→ **TASK STATEMENT**
Rewrite the lines below, replacing "computer-use agent" with "desktop assistant" everywhere it occurs and keeping everything else the same. Leave out the pictures.

→ **INPUT ROWS**
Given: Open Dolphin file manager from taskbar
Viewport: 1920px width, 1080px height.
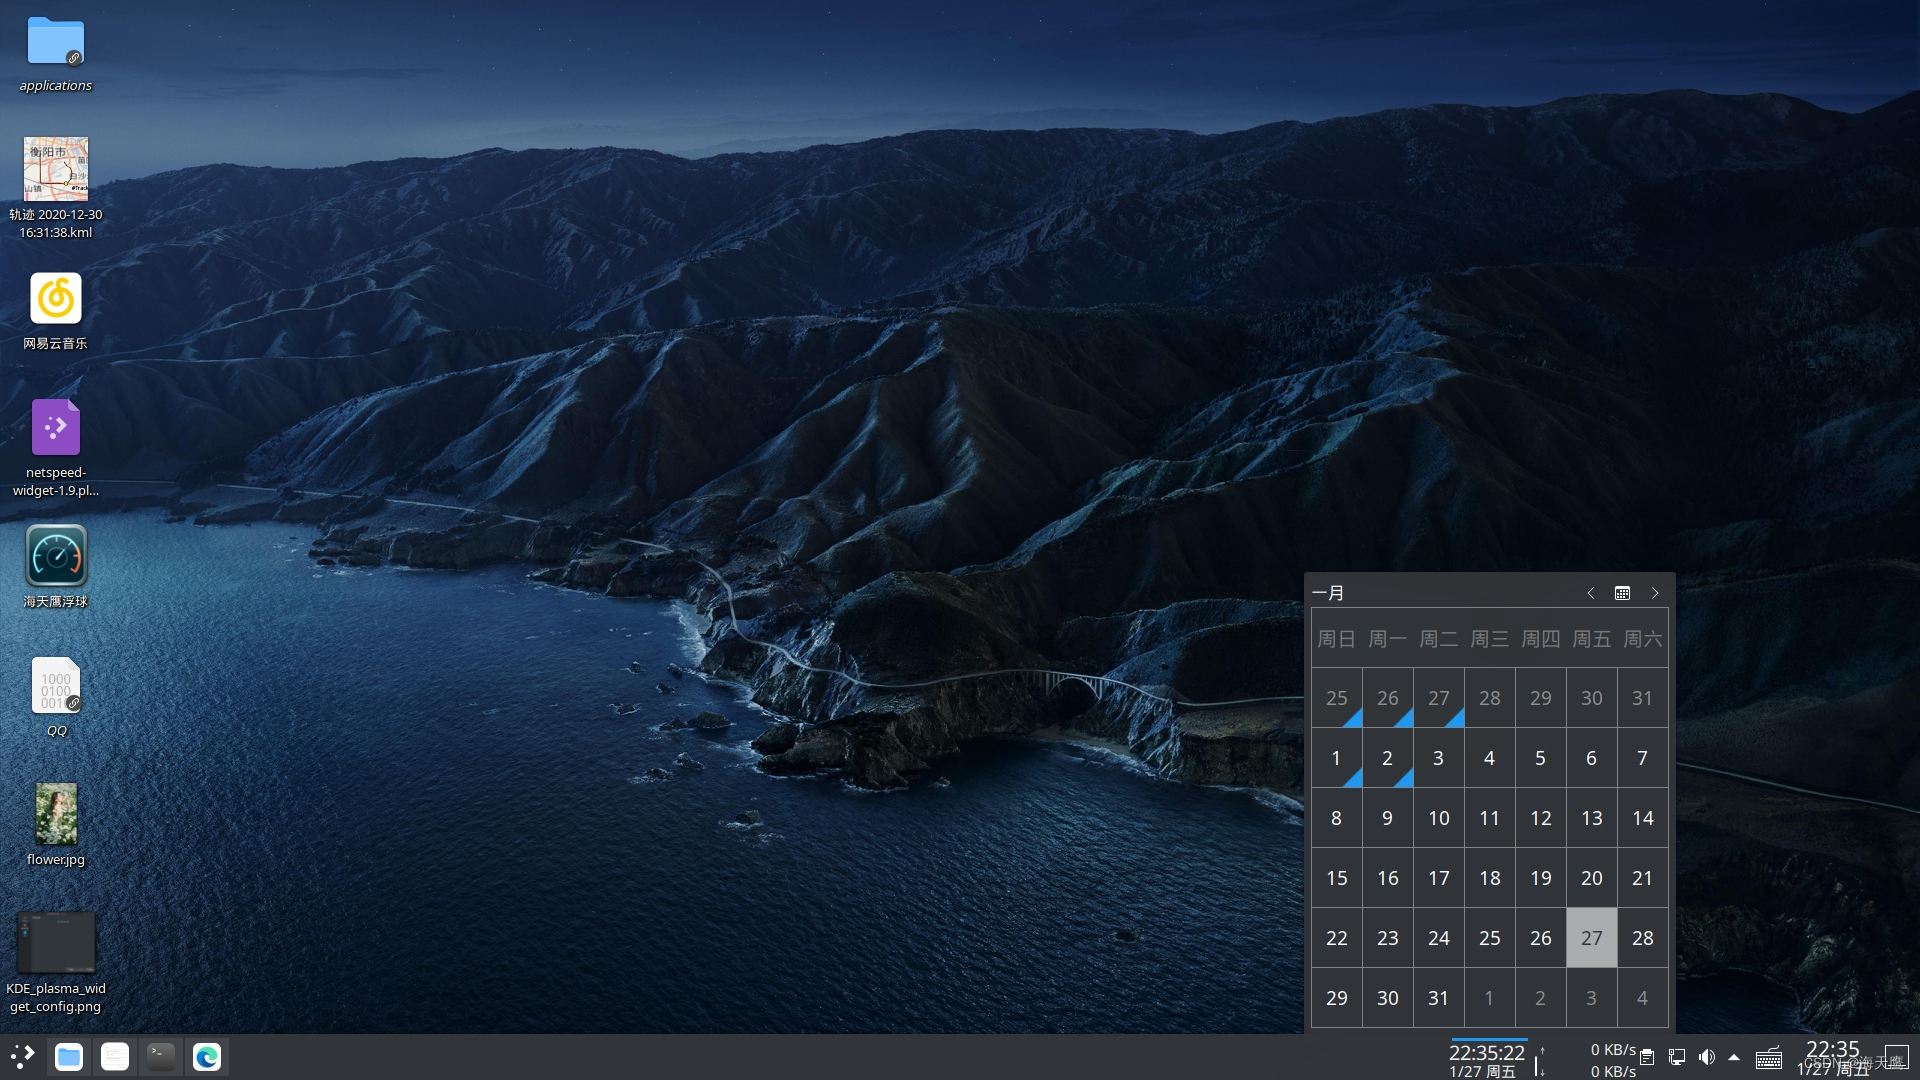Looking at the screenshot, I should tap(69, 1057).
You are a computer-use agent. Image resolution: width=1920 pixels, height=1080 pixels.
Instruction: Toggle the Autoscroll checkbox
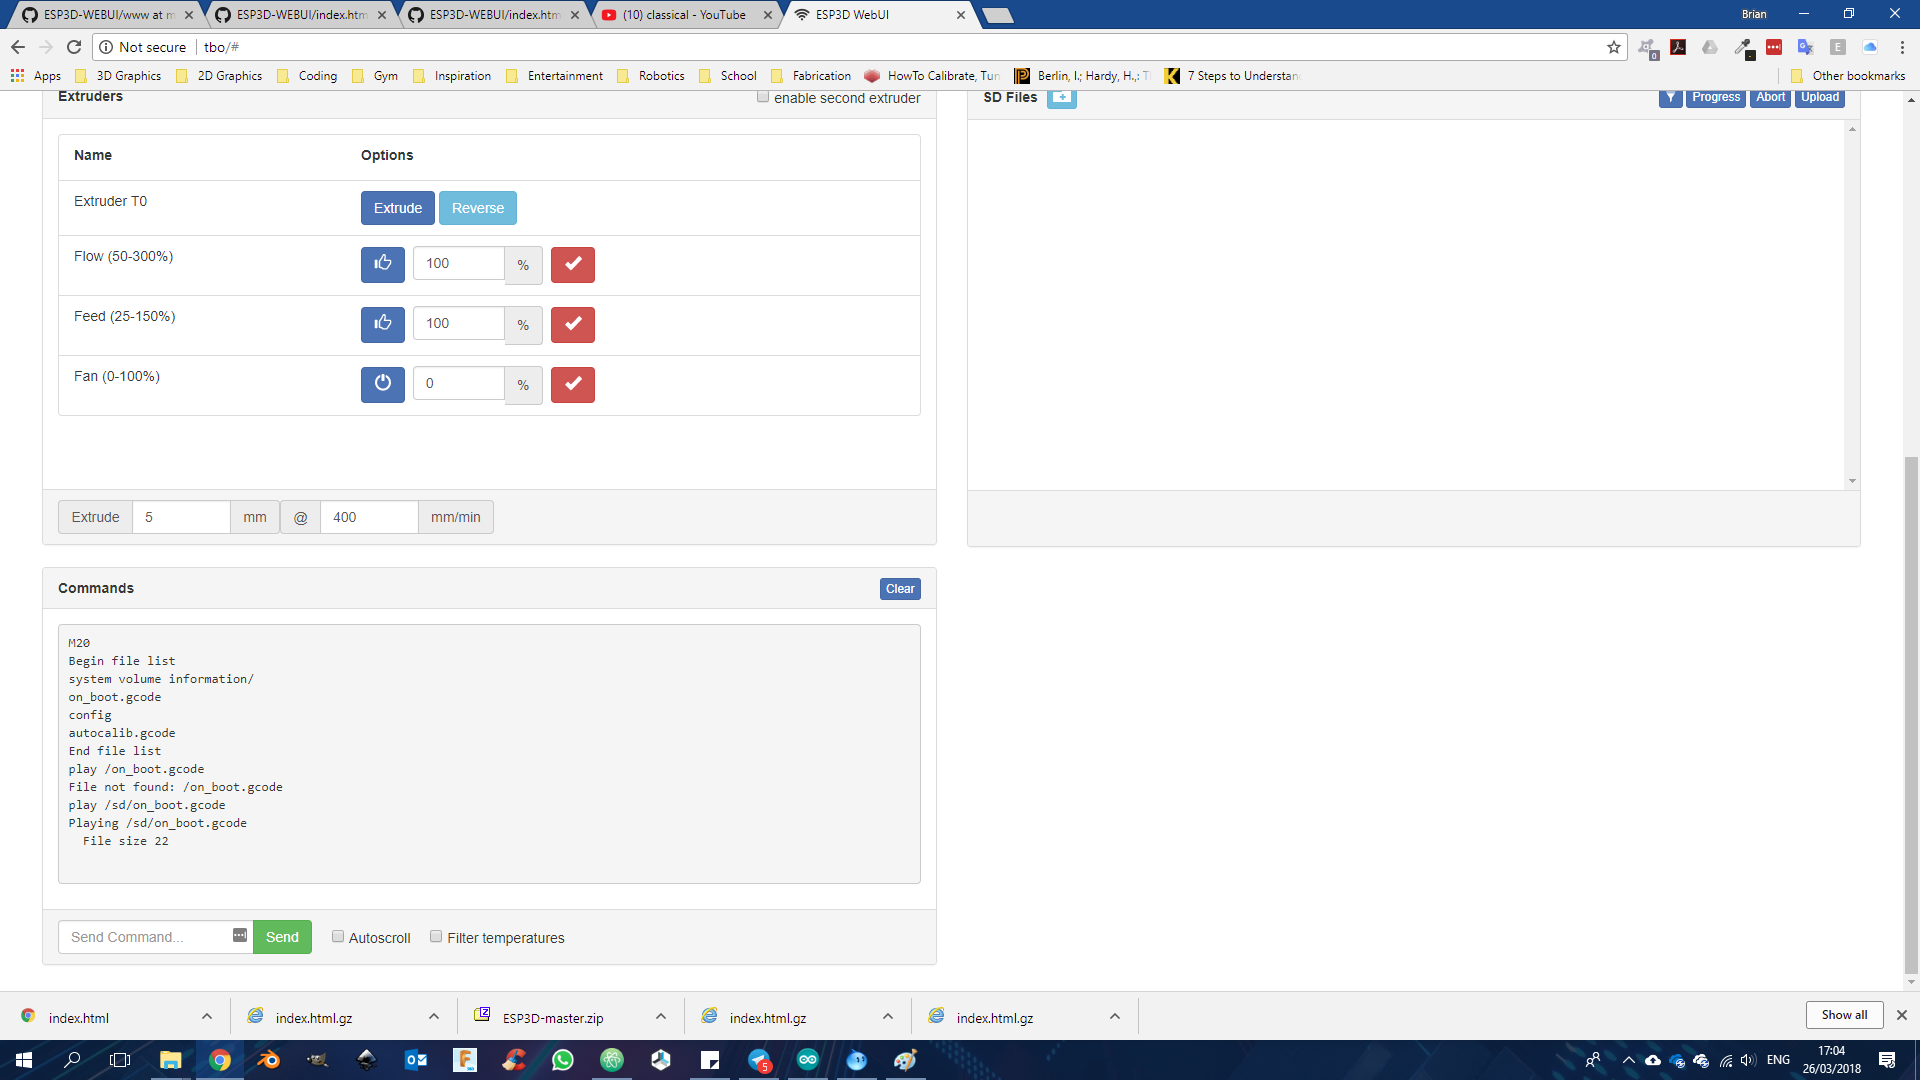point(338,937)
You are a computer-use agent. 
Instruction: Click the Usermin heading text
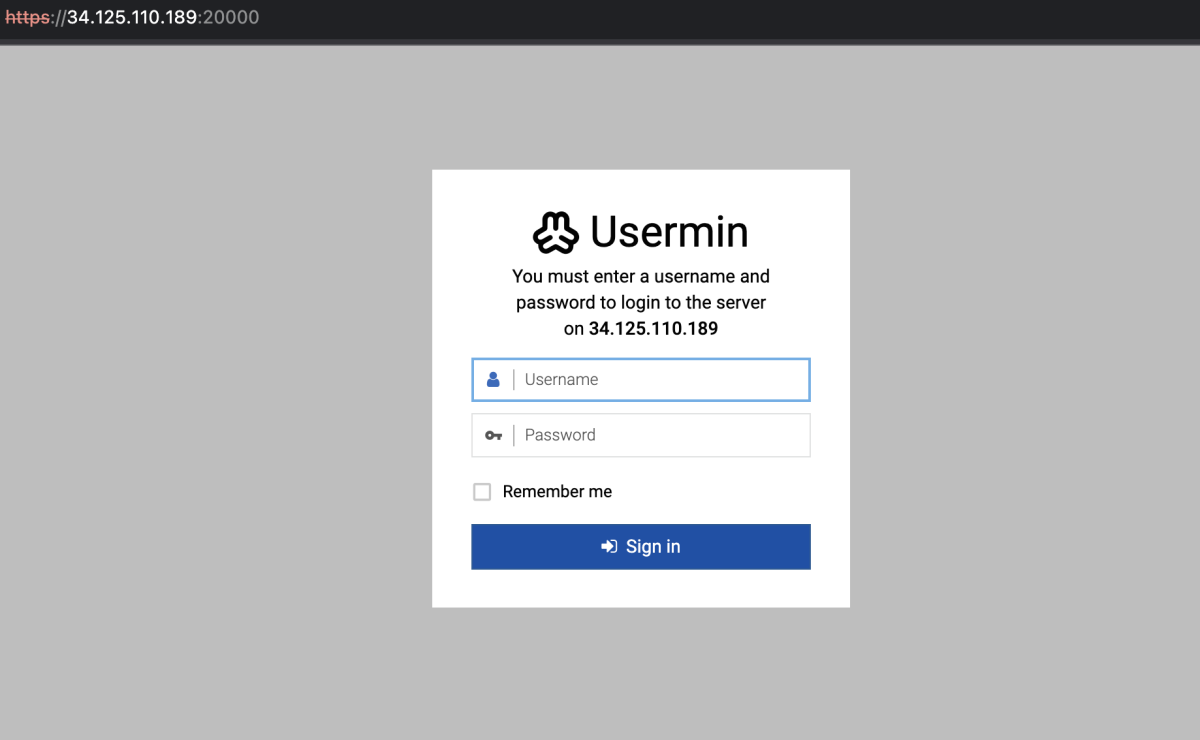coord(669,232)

→ **RESPONSE TO THIS EXERCISE**
Given: Open Dolphin file manager from taskbar
Viewport: 1920px width, 1080px height.
Looking at the screenshot, I should tap(69, 1057).
You are a desktop assistant. Image resolution: width=1920 pixels, height=1080 pixels.
Instruction: Toggle the Autoscroll checkbox
point(338,937)
You are a desktop assistant. 
Instruction: Click the Usermin heading text
coord(669,232)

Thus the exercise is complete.